**Exercise**:
Looking through the records that follow, determine how many lines contain "each" and reply with that number alone.

**Data for the task**:
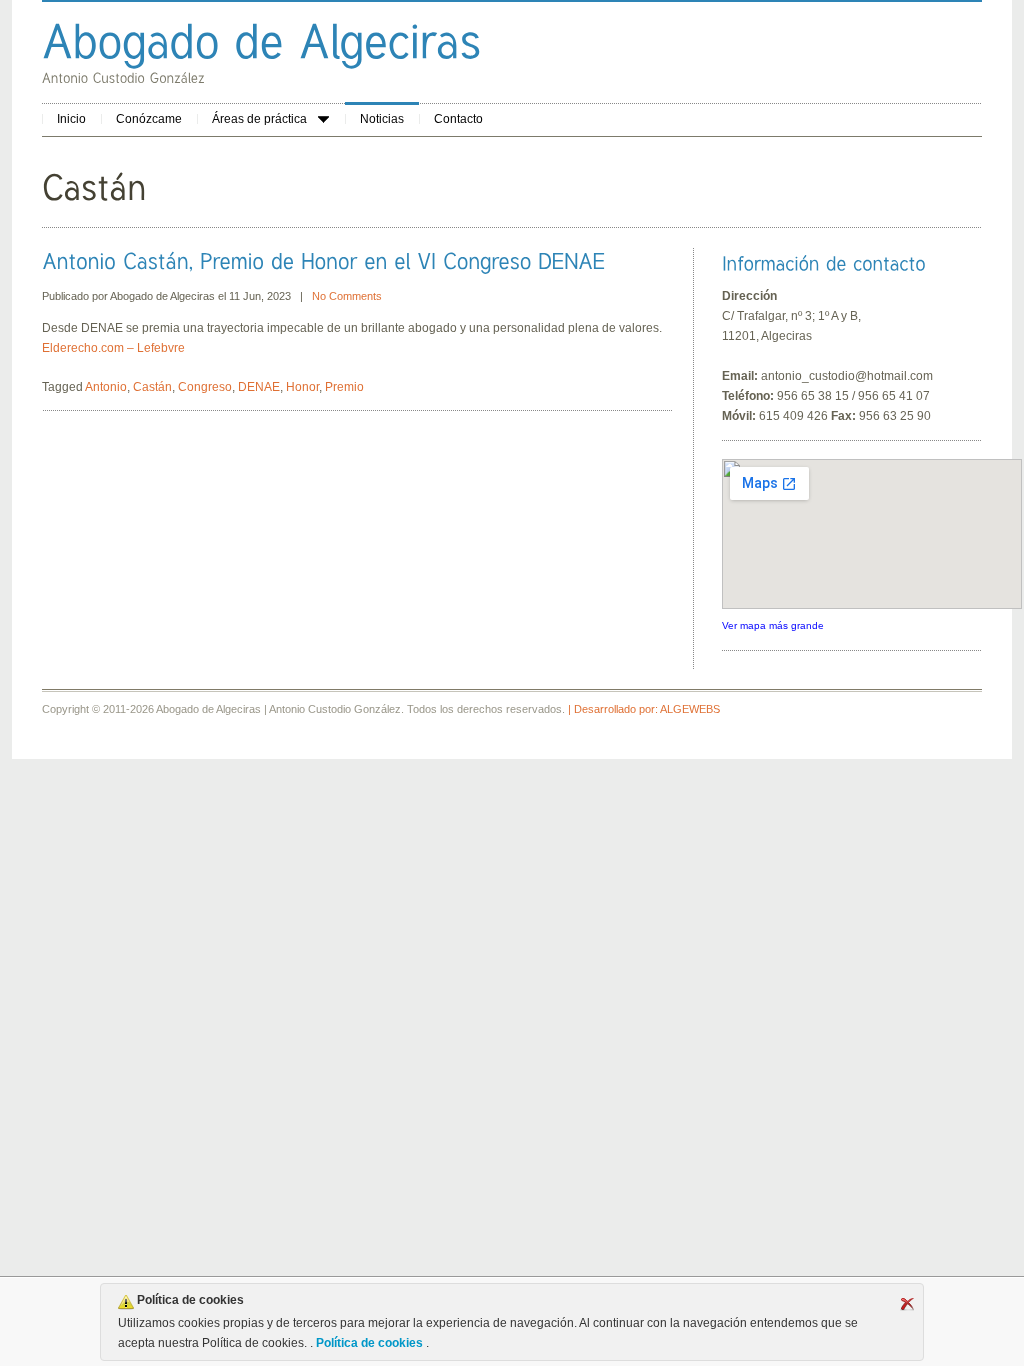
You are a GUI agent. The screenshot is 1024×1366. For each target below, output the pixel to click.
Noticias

...

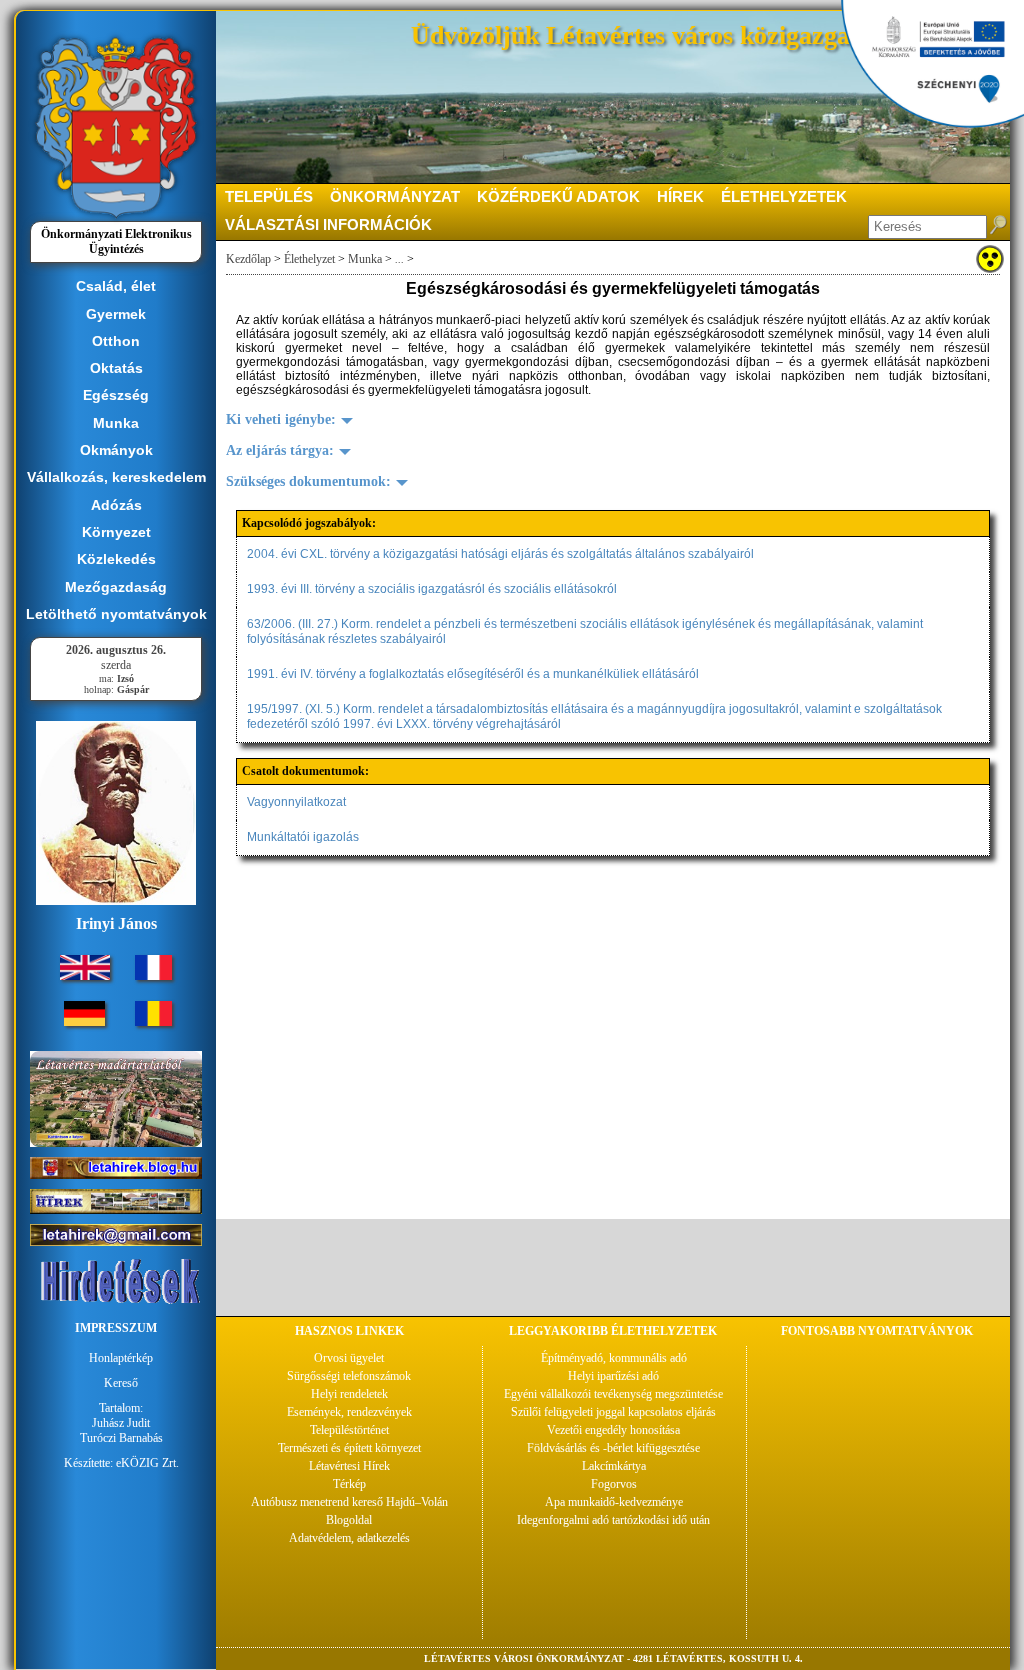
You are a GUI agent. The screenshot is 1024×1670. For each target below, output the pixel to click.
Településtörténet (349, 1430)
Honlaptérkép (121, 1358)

**Result of this exercise**:
2